Class 180 (Adelante)
Alstom fertigte in den Jahren 2000 und 2001 insgesamt 14 fünfteilige Züge der Baureihe 180, die zur Coradia-1000-Familie gehören und den Markennamen "Adelante" bekamen. Angel Trains in Großbritannien verleiht sie an die entsprechenden Betreiber wie First Great Western oder FirstGroup. Mit 201 km/h Höchstgeschwindigkeit sind die diesel-hydraulisch angetriebenen Züge allerdings nicht besonders schnell. Erhebliche technische Mängel sorgten immer wieder für erheblichen Verdruss. Daher wurden die Züge der "Class 180" im Jahr 2012 überholt.
Class 221 (Super Voyager)
Die 44 dieselelektrischen Hochgeschwindigkeitszüge der Serie 221 mit Neigetechnik sind bis zu 200 km/h schnell und werden von Virgin Trains und CrossCountry betrieben.
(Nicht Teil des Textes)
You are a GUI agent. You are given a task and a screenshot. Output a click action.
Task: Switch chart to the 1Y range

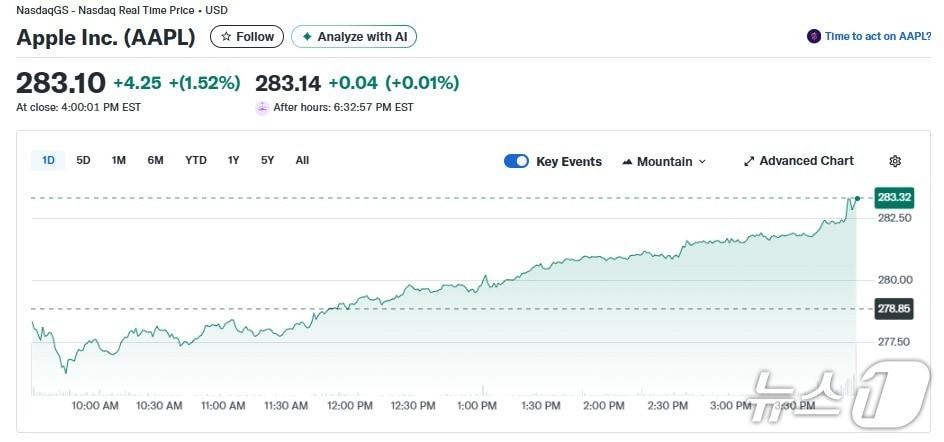pos(233,160)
Sie ersetzen die High Speed Trains der Baureihe 43 zwischen England, Schottland und Nord Wales.
Class 390 (Pendolino)
Jahrzehnte nach dem letzten Neigezug beschleunigt der Pendolino von Alstom den IC-Verkehr auf der kurvenreichen West Coast Main Line.
Class 222 (Meridian)
27 dieselelektrische Hochgeschwindigkeitszüge stellte Bombardier in Belgien für den Einsatz in Großbritannien her. Ab 2004 wurden sukzessive die vier-, fünf- bzw. siebenteiligen Garnituren in den Fahrplan integriert.
Class 395 (Javelin)
Für die Japaner war es bisher nicht einfach, mit ihren Hochgeschwindigkeitszügen in Europa Fuß zu fassen. Mit der Baureihe 395 rollen seit dem 9. Juni 2009 die ersten japanischen Hochgeschwindigkeitszüge vornehmlich auf der Schnellfahrstrecke "High Speed One" von London nach Ashford.
Eurostar e320
Insgesamt 17 Hochgeschwindigkeitszüge hat der Betreiber "Eurostar International" bisher bei Siemens bestellt. Die "Eurostar e320" basieren auf der Velaro-Plattform und sind für den internationalen Verkehr bestimmt. Die Inbetriebnahme erfolgt sukzessive seit Ende 2015 auf den Relationen "London - Amsterdam" und "London - Paris".
Class 800 (Super Express)
Als "Class 800 Super Express" sollen insgesamt 59 Garnituren die veraltete Flotte der sogenannten "High Speed Trains", Class 125 ersetzen. Die Züge der Baureihe 800 sind Hybridfahrzeuge, die einerseits ihren Strom aus der Oberleitung beziehen können, andererseits auch auf nicht-elektrifizierten Strecken einsetzbar sind. Dort sorgen Dieselgeneratoren für den Antrieb. Die künftigen Einsatzgebiete sind die "Great Western Mainline" und die "East Coast Mainline".
Class 801 (Super Express)
Die Baureihe 801 wird eine ausschließlich elektrisch betriebene Variante der Baureihe 800 sein. 51 neunteilige sowie 12 fünfteilige Triebwagenzüge fertigt der japanische Hersteller Hitachi zwischen 2015 und 2017 in seiner lokalen Niederlassung in Newton Aycliffe.
Class 802 (AT 300)
Bei Hitachi sind seit 2015 bisher 60 Hochgeschwindigkeitszüge vom Typ AT 300 in Auftrag gegeben worden. Ab Dezember 2018 sollen die 225 km/h schnellen Garnituren als Class 802 vornehmlich auf der Great Western Main Line die alten High Speed Trains (Class 125) ersetzen. Die Class 802 kann sowohl auf elektrifizierten als auch oberleitungslosen Strecken eingesetzt werden.